You can read the documentation, but afaik they are fairly set in stone about what form of authentication they accept. Mostly they support asymmetric crypto like GPG and age keys. I'm not sure about the capabilities of hardware keys for encryption.

Yes, you can always use the same key - whether that's a good idea is up to you.

[gekoke]

I'll propose three possible strategies:

1) just carry around one private key on a USB stick and use that to decrypt everything on every host.

If you want, you can even encrypt the filesystem on this USB with a password so it can't be read in transit (can still be read on the host after decryption, of course).

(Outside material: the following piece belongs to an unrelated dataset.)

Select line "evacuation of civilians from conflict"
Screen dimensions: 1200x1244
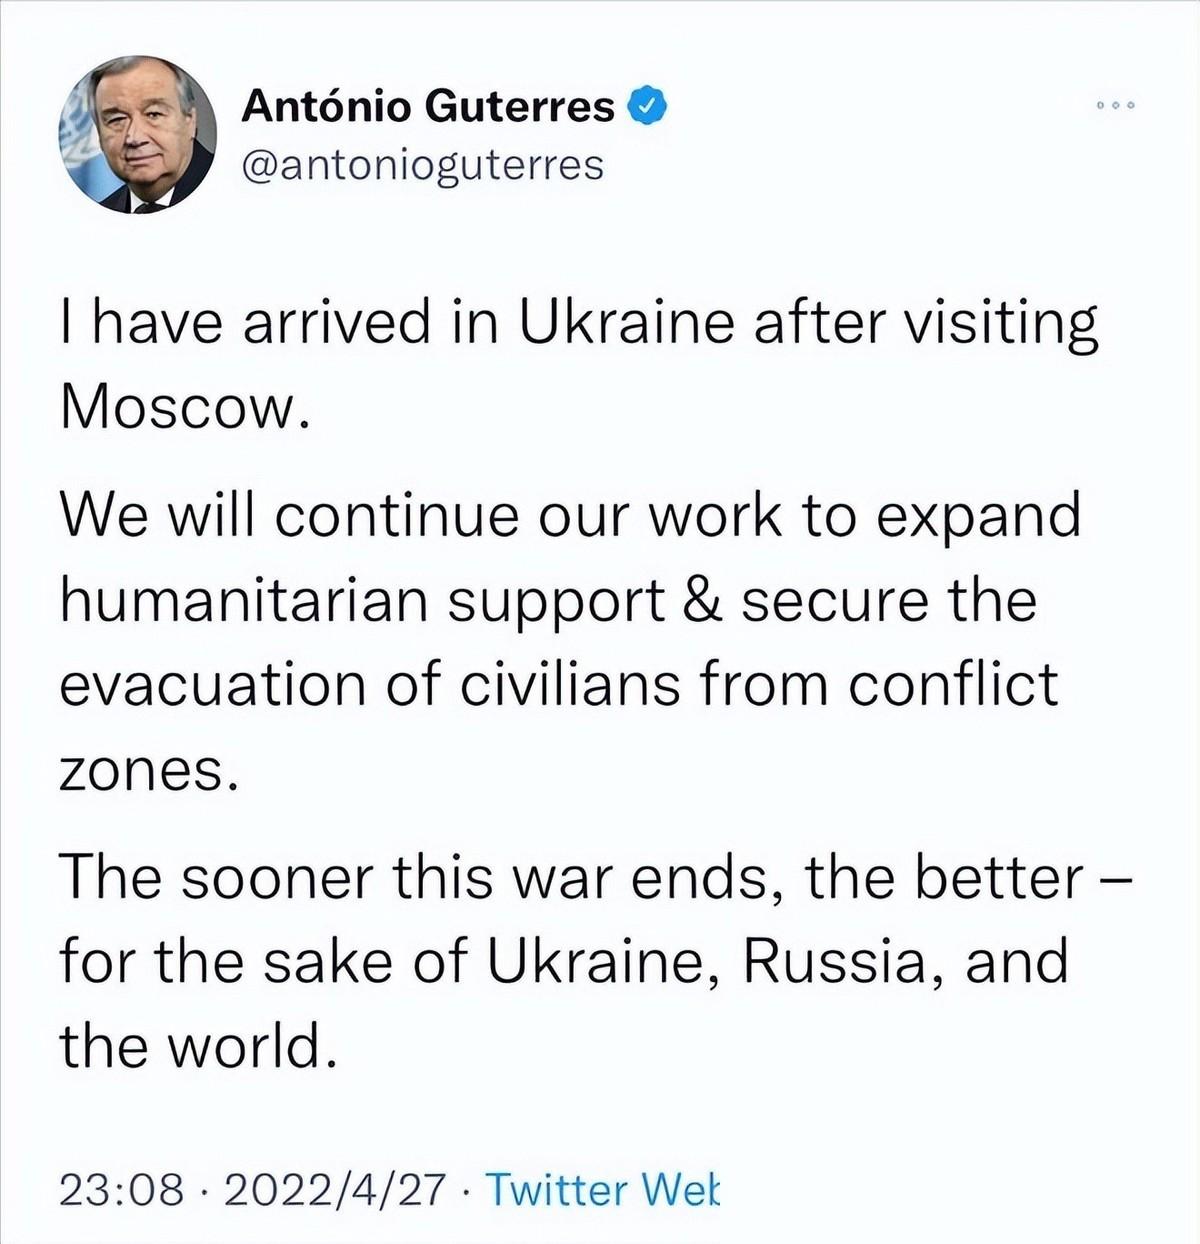tap(559, 685)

pros: simple, works offline, works on all hosts all the time cons: key can be read in transit unless you encrypt with password, key becomes exposed to hosts you don't necessarily trust

2) generate a new key on every host, and rekey your secrets using the newly generated public key on an existing host

pros: safest, each host can only decrypt secrets you permit for that host cons: complicated, host can't access secrets before you rekey them on an existing host, have to transmit public key to rekey on existing host

3) use a hosted password manager to pull your private key on each host

pros: probably easiest, don't have to manage or transmit key yourself cons: doesn't work offline, dependent on third party, some level of trust required

Choose the strategy that aligns with your desired level of convenience and operational security, or come up with your own strategy.

[aspauldingcode]

do you think creating a universal iso is possible/worth it?

It would need to support: UEFI apple sillicon - with nixos-apple-sillicon (aarch64-linux) Nixos desktop regular (x86_64-linux and aarch64-linux)

I have many different devices this repo builds for, would it be able to boot iso for any of them?

[gekoke]

I have no clue how the Darwin side of things works, unfortunately.